Why it’s shocking to look back at med school yearbooks from decades ago
Though they may appear to be innocuous collections of school memories, yearbooks have fueled major political controversies in recent months. Whether the racist photograph of a student in blackface and another in a Klan costume on Virginia Gov. Ralph Northam’s yearbook page or Supreme Court Justice Brett M. Kavanaugh’s yearbook jokes about drinking and sex, decades-old school publications have returned to public scrutiny for politicians, and it’s guaranteed that Northam’s will not be the last.
But these shocking pages aren’t as much of an outlier as they might have seemed. During my research into women in medicine in the 20th century, I came across the seemingly peculiar incident of a Playboy centerfold in a medical school yearbook. I soon discovered similar pages in yearbooks from this time across the United States. The books — as yearbooks always do — reflected the contemporaneous culture of the institutions that published them. In the 1960s and 1970s, in medical school, that culture was often roiled by a backlash against women and minorities, as the medical world increasingly opened for people other than white men.

## Instructions for the task
Please continue the essay on medical school yearbooks, picking up right after its last sentence.

## Extracted data

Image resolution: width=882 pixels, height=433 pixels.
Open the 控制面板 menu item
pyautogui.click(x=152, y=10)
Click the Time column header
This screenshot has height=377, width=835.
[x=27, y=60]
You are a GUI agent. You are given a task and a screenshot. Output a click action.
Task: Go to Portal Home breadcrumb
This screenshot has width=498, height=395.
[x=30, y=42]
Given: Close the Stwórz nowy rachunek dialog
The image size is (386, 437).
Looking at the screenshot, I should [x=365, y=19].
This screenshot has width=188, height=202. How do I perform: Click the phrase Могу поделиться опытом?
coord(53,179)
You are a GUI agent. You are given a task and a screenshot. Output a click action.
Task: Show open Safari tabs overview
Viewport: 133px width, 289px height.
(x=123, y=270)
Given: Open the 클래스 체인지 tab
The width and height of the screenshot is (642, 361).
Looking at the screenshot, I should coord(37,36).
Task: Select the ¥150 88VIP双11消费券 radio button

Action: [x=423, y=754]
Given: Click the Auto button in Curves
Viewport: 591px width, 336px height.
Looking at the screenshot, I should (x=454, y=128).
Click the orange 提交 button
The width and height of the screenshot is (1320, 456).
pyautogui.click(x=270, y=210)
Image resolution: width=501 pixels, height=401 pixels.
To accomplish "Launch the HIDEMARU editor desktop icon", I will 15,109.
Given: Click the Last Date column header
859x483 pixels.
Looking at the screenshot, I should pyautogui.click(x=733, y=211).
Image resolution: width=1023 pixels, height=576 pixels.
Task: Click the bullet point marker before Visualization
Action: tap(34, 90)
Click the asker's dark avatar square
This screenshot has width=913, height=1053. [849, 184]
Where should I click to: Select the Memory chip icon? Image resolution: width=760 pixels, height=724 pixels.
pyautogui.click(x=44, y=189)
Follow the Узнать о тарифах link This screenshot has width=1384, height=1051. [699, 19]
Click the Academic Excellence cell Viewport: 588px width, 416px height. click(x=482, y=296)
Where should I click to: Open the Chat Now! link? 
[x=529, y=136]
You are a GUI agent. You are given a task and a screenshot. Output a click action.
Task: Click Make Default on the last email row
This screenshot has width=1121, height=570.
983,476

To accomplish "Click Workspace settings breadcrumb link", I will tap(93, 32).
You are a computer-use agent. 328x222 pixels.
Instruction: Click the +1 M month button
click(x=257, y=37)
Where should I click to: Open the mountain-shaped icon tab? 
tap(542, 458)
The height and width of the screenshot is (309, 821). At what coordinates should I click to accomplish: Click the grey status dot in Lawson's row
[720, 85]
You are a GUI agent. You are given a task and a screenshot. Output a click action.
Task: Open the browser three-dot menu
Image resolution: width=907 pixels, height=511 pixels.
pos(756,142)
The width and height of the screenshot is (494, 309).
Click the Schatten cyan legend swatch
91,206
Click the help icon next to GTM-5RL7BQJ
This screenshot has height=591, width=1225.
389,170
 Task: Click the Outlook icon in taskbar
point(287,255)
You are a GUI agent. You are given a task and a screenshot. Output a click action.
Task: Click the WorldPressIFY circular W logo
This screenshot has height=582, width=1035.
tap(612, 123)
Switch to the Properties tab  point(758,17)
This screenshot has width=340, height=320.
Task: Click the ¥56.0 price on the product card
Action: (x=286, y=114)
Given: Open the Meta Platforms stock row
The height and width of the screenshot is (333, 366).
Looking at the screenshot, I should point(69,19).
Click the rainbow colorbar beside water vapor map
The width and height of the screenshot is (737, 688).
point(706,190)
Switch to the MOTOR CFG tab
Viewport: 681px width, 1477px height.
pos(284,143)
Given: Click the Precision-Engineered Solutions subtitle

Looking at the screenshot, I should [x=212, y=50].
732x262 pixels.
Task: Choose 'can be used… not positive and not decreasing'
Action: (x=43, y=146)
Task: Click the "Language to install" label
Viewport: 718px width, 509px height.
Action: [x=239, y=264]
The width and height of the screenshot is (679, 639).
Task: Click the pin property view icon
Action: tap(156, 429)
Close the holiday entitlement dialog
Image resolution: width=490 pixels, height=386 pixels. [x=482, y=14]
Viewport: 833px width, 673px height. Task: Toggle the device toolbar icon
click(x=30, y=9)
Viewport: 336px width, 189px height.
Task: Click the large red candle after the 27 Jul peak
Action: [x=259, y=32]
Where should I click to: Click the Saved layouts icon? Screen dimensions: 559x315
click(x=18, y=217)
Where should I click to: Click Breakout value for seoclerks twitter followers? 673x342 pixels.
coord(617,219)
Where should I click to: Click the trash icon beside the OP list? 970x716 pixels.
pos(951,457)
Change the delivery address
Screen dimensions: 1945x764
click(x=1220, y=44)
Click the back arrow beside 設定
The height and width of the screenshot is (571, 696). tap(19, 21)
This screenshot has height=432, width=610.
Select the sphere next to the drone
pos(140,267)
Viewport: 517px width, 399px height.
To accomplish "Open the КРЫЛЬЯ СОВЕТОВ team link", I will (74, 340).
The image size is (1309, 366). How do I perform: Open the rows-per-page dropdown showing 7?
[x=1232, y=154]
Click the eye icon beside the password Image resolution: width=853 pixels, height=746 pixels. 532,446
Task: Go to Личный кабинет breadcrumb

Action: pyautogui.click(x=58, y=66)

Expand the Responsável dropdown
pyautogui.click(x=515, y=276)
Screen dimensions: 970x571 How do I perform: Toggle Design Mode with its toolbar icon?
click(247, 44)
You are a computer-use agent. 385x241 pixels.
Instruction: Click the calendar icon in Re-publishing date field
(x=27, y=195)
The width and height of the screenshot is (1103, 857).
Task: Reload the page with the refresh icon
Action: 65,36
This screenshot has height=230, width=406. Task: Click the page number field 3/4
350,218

## Reply
My research found that editors deliberately deployed sexism in yearbooks as women fought to enter coeducational medical schools in higher numbers in the 1960s and 1970s. In 1965, women made up less than 10 percent of medical college matriculants. By 1975, that figure had jumped to nearly 25 percent. To wrestle with the significance of this change, predominantly male yearbook editors drew upon the template and vocabulary of Playboy magazine.